SOURCE DATA:

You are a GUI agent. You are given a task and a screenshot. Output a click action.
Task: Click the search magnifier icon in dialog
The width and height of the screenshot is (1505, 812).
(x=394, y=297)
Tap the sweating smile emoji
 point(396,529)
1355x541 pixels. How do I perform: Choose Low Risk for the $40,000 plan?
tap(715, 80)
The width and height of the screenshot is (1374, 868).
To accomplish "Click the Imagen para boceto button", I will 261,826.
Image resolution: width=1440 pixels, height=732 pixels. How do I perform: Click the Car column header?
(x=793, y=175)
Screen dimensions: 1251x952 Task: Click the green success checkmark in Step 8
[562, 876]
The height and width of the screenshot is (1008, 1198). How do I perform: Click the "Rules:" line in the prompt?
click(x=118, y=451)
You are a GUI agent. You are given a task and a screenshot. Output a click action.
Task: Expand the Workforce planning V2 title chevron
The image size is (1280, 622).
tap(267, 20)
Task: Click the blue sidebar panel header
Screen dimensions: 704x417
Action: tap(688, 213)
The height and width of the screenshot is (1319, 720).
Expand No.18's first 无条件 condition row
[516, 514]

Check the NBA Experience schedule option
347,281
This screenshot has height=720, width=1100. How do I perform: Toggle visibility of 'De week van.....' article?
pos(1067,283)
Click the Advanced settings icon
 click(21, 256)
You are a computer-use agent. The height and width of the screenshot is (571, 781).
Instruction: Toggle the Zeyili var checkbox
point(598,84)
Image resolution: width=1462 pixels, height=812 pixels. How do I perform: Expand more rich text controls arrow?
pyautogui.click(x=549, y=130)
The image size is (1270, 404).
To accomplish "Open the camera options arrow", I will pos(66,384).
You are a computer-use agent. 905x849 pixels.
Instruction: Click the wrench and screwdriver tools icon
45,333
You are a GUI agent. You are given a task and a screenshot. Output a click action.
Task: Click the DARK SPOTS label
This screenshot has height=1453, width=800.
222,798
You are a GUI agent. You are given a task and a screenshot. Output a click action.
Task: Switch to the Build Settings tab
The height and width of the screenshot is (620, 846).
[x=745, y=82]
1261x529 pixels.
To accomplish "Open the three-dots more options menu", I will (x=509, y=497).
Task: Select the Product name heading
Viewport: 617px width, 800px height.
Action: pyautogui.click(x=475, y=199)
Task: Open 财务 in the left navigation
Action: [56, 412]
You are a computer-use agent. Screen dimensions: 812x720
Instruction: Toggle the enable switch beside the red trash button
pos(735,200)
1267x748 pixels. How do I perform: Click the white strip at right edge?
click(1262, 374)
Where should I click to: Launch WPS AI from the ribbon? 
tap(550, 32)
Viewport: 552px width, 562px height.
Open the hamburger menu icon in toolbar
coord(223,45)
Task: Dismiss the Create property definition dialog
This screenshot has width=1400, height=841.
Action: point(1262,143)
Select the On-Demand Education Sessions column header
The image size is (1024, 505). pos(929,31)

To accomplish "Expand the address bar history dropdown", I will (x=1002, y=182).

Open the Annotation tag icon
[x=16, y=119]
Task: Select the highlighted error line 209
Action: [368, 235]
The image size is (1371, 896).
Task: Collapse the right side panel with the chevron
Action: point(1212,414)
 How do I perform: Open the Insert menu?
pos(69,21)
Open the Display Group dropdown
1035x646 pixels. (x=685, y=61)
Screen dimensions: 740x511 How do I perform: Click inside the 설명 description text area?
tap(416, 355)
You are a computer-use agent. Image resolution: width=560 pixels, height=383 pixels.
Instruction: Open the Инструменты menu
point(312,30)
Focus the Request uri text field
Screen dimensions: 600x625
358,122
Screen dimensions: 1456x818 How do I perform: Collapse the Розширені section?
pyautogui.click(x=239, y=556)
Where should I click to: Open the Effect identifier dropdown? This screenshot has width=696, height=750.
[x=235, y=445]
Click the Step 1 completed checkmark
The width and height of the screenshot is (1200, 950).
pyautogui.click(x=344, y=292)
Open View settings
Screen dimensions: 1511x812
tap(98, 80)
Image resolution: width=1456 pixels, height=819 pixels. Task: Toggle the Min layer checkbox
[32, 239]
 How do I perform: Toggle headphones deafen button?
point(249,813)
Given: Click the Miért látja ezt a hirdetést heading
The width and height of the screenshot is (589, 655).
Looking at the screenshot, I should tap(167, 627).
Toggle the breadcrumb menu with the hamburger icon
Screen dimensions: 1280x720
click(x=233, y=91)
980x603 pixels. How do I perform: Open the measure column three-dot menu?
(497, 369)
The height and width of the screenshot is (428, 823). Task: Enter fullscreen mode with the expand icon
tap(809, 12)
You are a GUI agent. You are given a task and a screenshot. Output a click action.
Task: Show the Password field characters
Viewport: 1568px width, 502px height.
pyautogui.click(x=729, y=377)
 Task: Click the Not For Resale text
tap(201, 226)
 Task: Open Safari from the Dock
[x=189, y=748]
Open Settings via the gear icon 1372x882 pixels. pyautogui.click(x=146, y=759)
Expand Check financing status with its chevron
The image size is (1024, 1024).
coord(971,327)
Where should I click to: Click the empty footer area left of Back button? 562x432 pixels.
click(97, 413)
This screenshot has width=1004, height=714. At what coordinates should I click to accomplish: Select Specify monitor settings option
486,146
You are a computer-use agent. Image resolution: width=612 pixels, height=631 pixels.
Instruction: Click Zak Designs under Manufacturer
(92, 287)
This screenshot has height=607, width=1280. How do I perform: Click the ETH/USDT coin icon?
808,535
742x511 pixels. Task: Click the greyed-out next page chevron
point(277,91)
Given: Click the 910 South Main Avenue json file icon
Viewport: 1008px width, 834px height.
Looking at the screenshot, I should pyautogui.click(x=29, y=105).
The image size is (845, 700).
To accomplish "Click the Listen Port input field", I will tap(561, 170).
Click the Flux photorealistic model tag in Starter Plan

STATED PROBLEM: Please render all of the data above as a JSON list of strings, one string per line, with blank lines omitted.

FULL OUTPUT:
[
  "You are a GUI agent. You are given a task and a screenshot. Output a click action.",
  "Task: Click the search magnifier icon in dialog",
  "The width and height of the screenshot is (1505, 812).",
  "(x=394, y=297)",
  "Tap the sweating smile emoji",
  " point(396,529)",
  "1355x541 pixels. How do I perform: Choose Low Risk for the $40,000 plan?",
  "tap(715, 80)",
  "The width and height of the screenshot is (1374, 868).",
  "To accomplish \"Click the Imagen para boceto button\", I will 261,826.",
  "Image resolution: width=1440 pixels, height=732 pixels. How do I perform: Click the Car column header?",
  "(x=793, y=175)",
  "Screen dimensions: 1251x952 Task: Click the green success checkmark in Step 8",
  "[562, 876]",
  "The height and width of the screenshot is (1008, 1198). How do I perform: Click the \"Rules:\" line in the prompt?",
  "click(x=118, y=451)",
  "You are a GUI agent. You are given a task and a screenshot. Output a click action.",
  "Task: Expand the Workforce planning V2 title chevron",
  "The image size is (1280, 622).",
  "tap(267, 20)",
  "Task: Click the blue sidebar panel header",
  "Screen dimensions: 704x417",
  "Action: tap(688, 213)",
  "The height and width of the screenshot is (1319, 720).",
  "Expand No.18's first 无条件 condition row",
  "[516, 514]",
  "Check the NBA Experience schedule option",
  "347,281",
  "This screenshot has height=720, width=1100. How do I perform: Toggle visibility of 'De week van.....' article?",
  "pos(1067,283)",
  "Click the Advanced settings icon",
  " click(21, 256)",
  "You are a computer-use agent. The height and width of the screenshot is (571, 781).",
  "Instruction: Toggle the Zeyili var checkbox",
  "point(598,84)",
  "Image resolution: width=1462 pixels, height=812 pixels. How do I perform: Expand more rich text controls arrow?",
  "pyautogui.click(x=549, y=130)",
  "The image size is (1270, 404).",
  "To accomplish \"Open the camera options arrow\", I will pos(66,384).",
  "You are a computer-use agent. 905x849 pixels.",
  "Instruction: Click the wrench and screwdriver tools icon",
  "45,333",
  "You are a GUI agent. You are given a task and a screenshot. Output a click action.",
  "Task: Click the DARK SPOTS label",
  "This screenshot has height=1453, width=800.",
  "222,798",
  "You are a GUI agent. You are given a task and a screenshot. Output a click action.",
  "Task: Switch to the Build Settings tab",
  "The height and width of the screenshot is (620, 846).",
  "[x=745, y=82]",
  "1261x529 pixels.",
  "To accomplish \"Open the three-dots more options menu\", I will (x=509, y=497).",
  "Task: Select the Product name heading",
  "Viewport: 617px width, 800px height.",
  "Action: pyautogui.click(x=475, y=199)",
  "Task: Open 财务 in the left navigation",
  "Action: [56, 412]",
  "You are a computer-use agent. Screen dimensions: 812x720",
  "Instruction: Toggle the enable switch beside the red trash button",
  "pos(735,200)",
  "1267x748 pixels. How do I perform: Click the white strip at right edge?",
  "click(1262, 374)",
  "Where should I click to: Launch WPS AI from the ribbon? ",
  "tap(550, 32)",
  "Viewport: 552px width, 562px height.",
  "Open the hamburger menu icon in toolbar",
  "coord(223,45)",
  "Task: Dismiss the Create property definition dialog",
  "This screenshot has width=1400, height=841.",
  "Action: point(1262,143)",
  "Select the On-Demand Education Sessions column header",
  "The image size is (1024, 505). pos(929,31)",
  "To accomplish \"Expand the address bar history dropdown\", I will (x=1002, y=182).",
  "Open the Annotation tag icon",
  "[x=16, y=119]",
  "Task: Select the highlighted error line 209",
  "Action: [368, 235]",
  "The image size is (1371, 896).",
  "Task: Collapse the right side panel with the chevron",
  "Action: point(1212,414)",
  " How do I perform: Open the Insert menu?",
  "pos(69,21)",
  "Open the Display Group dropdown",
  "1035x646 pixels. (x=685, y=61)",
  "Screen dimensions: 740x511 How do I perform: Click inside the 설명 description text area?",
  "tap(416, 355)",
  "You are a computer-use agent. Image resolution: width=560 pixels, height=383 pixels.",
  "Instruction: Open the Инструменты menu",
  "point(312,30)",
  "Focus the Request uri text field",
  "Screen dimensions: 600x625",
  "358,122",
  "Screen dimensions: 1456x818 How do I perform: Collapse the Розширені section?",
  "pyautogui.click(x=239, y=556)",
  "Where should I click to: Open the Effect identifier dropdown? This screenshot has width=696, height=750.",
  "[x=235, y=445]",
  "Click the Step 1 completed checkmark",
  "The width and height of the screenshot is (1200, 950).",
  "pyautogui.click(x=344, y=292)",
  "Open View settings",
  "Screen dimensions: 1511x812",
  "tap(98, 80)",
  "Image resolution: width=1456 pixels, height=819 pixels. Task: Toggle the Min layer checkbox",
  "[32, 239]",
  " How do I perform: Toggle headphones deafen button?",
  "point(249,813)",
  "Given: Click the Miért látja ezt a hirdetést heading",
  "The width and height of the screenshot is (589, 655).",
  "Looking at the screenshot, I should tap(167, 627).",
  "Toggle the breadcrumb menu with the hamburger icon",
  "Screen dimensions: 1280x720",
  "click(x=233, y=91)",
  "980x603 pixels. How do I perform: Open the measure column three-dot menu?",
  "(497, 369)",
  "The height and width of the screenshot is (428, 823). Task: Enter fullscreen mode with the expand icon",
  "tap(809, 12)",
  "You are a GUI agent. You are given a task and a screenshot. Output a click action.",
  "Task: Show the Password field characters",
  "Viewport: 1568px width, 502px height.",
  "pyautogui.click(x=729, y=377)",
  " Task: Click the Not For Resale text",
  "tap(201, 226)",
  " Task: Open Safari from the Dock",
  "[x=189, y=748]",
  "Open Settings via the gear icon 1372x882 pixels. pyautogui.click(x=146, y=759)",
  "Expand Check financing status with its chevron",
  "The image size is (1024, 1024).",
  "coord(971,327)",
  "Where should I click to: Click the empty footer area left of Back button? 562x432 pixels.",
  "click(97, 413)",
  "This screenshot has width=1004, height=714. At what coordinates should I click to accomplish: Select Specify monitor settings option",
  "486,146",
  "You are a computer-use agent. Image resolution: width=612 pixels, height=631 pixels.",
  "Instruction: Click Zak Designs under Manufacturer",
  "(92, 287)",
  "This screenshot has height=607, width=1280. How do I perform: Click the ETH/USDT coin icon?",
  "808,535",
  "742x511 pixels. Task: Click the greyed-out next page chevron",
  "point(277,91)",
  "Given: Click the 910 South Main Avenue json file icon",
  "Viewport: 1008px width, 834px height.",
  "Looking at the screenshot, I should pyautogui.click(x=29, y=105).",
  "The image size is (845, 700).",
  "To accomplish \"Click the Listen Port input field\", I will tap(561, 170).",
  "Click the Flux photorealistic model tag in Starter Plan"
]